Indudablemente, resulta delicioso leer “Change of platform only”, “Exit”, “Preferential”, “No passing” y si a ello le añadimos el toque exótico, es casi imposible no sentir un alto nivel de exaltación frente a letreros que rezan “To Maipú”, “Combination to Quilicura”.
Y los millones de turistas extranjeros que se pasean por las estaciones de Zapadores, Pudahuel, Lo Ovalle, Pajaritos, Pedrero, Los Quillayes, La Cisterna, Protectora de la Infancia, pueden creerse en el séptimo cielo al descifrar las complejas instrucciones adheridas a puertas, postes, ventanas, pasamanos y asientos.

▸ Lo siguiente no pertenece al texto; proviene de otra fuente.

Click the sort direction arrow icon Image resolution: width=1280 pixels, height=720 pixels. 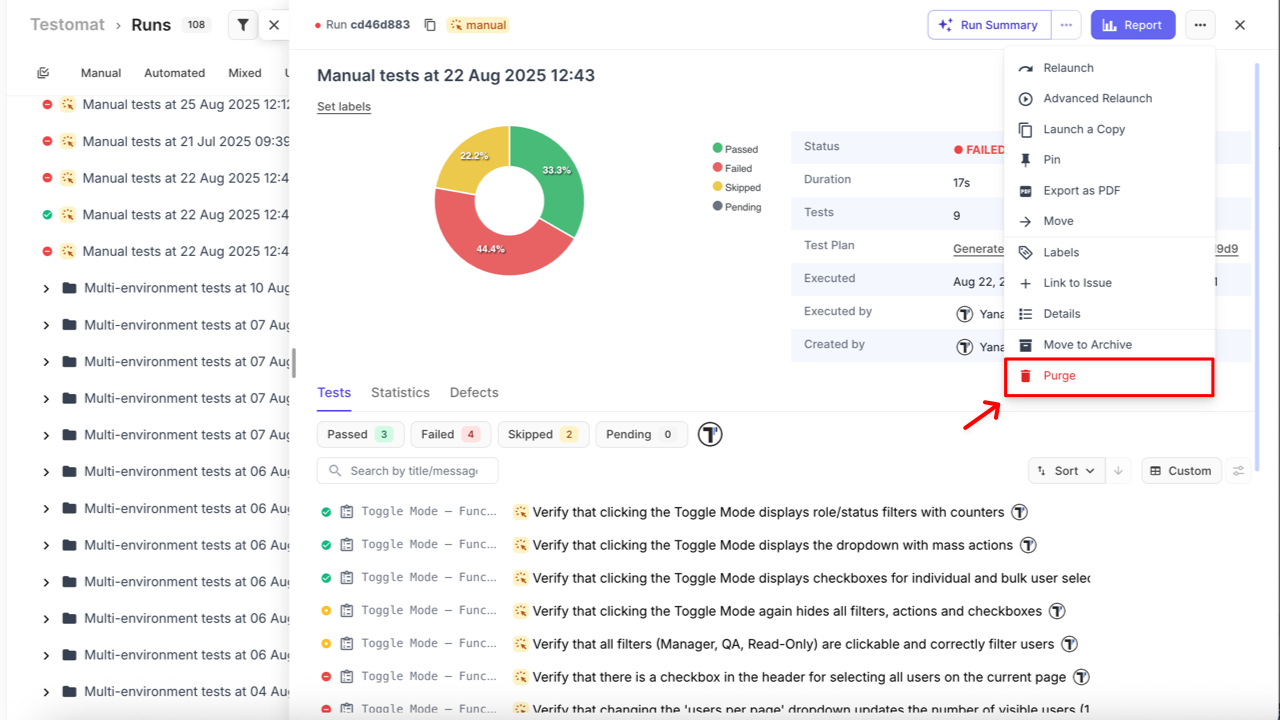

Claro que también corren peligro de ser atropellados, descabezados o mutilados si, al descender, se demoran algo de tiempo mientras tratan de entender una frase digna de Proust: “Please caution with the separation between the train and the platform”, que en el original se dice “Mind the gap”.
Preguntarse cuánto dinero ha costado este despliegue de cosmopolitismo sería mezquino.
Tenemos el mejor sistema de movilización pública del continente. Y para distraernos cuando vamos al trabajo o regresamos al hogar, se nos proporcionan manifestaciones artísticas de lujo.